Etats Unis : le chômage repart à la hausse

Les projections de croissance des membres du FOMC ont été revues à la baisse, celles sur le chômage à la hausse. Les projections du taux cible des Fonds fédéraux ( « dots ») ont reculé de 50 points de base. Selon le président de la Fed, les perspectives restent favorables et c’est le moment de faire preuve de patience. Les marchés sont moins optimistes. Ils voient dans cette invitation à la patience le signe d’une préoccupation sous-jacente liée à des risques à la baisse et anticipent une détente des taux en 2020. Nos prévisions tablent sur un taux inchangé en 2019 et 2020.

Les nouvelles projections des membres du Comité de politique monétaire de la Fed (FOMC) donnent à réfléchir. Les projections de croissance médiane ont été révisées à la baisse pour 2019, de 2,3 % à 2,1 %, mais aussi pour 2020 (de 2,0 % à 1,9 %). L’évolution de la fourchette des projections individuelles pour 2019 est plus significative (de 2,0-2,7 % à 1,6-2,4 %). Le taux de chômage est attendu à 3,7 % (contre 3,5 %) à la fin de cette année. La projection pour l’inflation sousjacente est restée inchangée. Le plus frappant est peut-être l’ajustement à la baisse de 50 points de base de la projection des taux des Fonds fédéraux, désormais attendus à 2,4 % à la fin de 2019 et à 2,6 % ensuite jusqu’à la fin de 2021, impliquant un seul relèvement, en 2020.

Taux des Fed funds : anticipations basées sur le marché et les projections du FOMC

Comme pour contrebalancer ces ajustements à la baisse, Jerome Powell a insisté, lors de sa conférence de presse, sur le maintien de perspectives favorables et la solidité des fondamentaux (croissance de l’emploi, faiblesse du taux de chômage, niveaux de la confiance des ménages et des chefs d’entreprises), ajoutant que les données n’envoyaient aucun signal de modification des taux ni dans un sens ni dans un autre.

Selon le président de la Fed, au vu des perspectives qui restent bonnes, d’une inflation maîtrisée et d’un taux directeur à un niveau neutre « c’est le moment de se montrer patient ». Les marchés semblent interpréter cette invitation à la patience avant d’envisager la prochaine étape comme le reflet d’une préoccupation sous-jacente liée à des risques à la baisse des perspectives. Les projections indiquant un ralentissement de la croissance et une légère hausse du taux de chômage pourraient conforter cette analyse. Ainsi, et comme le montre le graphique, le taux des Fonds fédéraux (courbe des contrats à terme) est attendu en repli en 2020. La courbe était déjà sur une tendance baissière à la fin du mois de janvier.
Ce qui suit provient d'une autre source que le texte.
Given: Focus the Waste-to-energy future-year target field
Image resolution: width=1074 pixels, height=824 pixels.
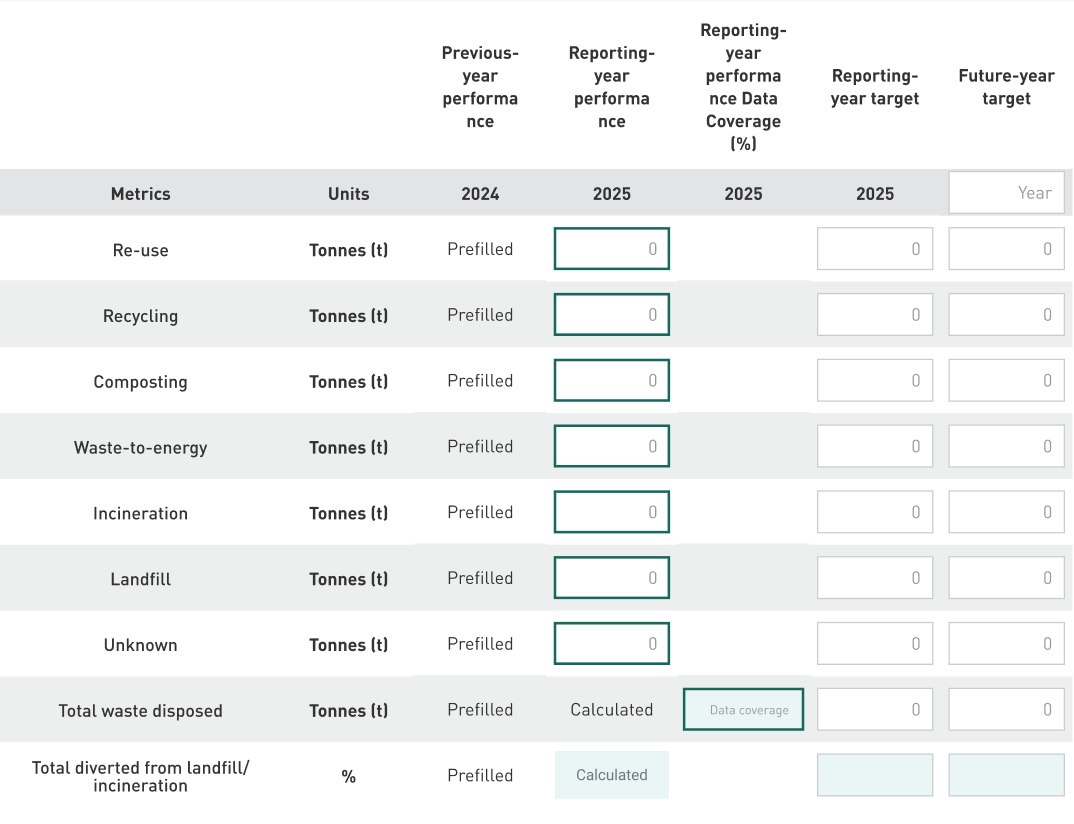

Depuis, elle a reculé de 20 points de base supplémentaires pour le second semestre de 2020 et au-delà. À l’évidence, un déplacement de la courbe vers le haut n’est pas à écarter. Tout dépendra des données. Cependant, compte tenu de l’orientation fournie par les projections du FOMC et par le président de la Fed, il semble que, pour en arriver à une courbe des taux des Fonds fédéraux à pente positive – ce qui impliquerait que le marché anticipe de nouveau plusieurs relèvements de taux –, la barre soit haut placée. Nos prévisions tablent sur un taux inchangé en 2019 et 2020.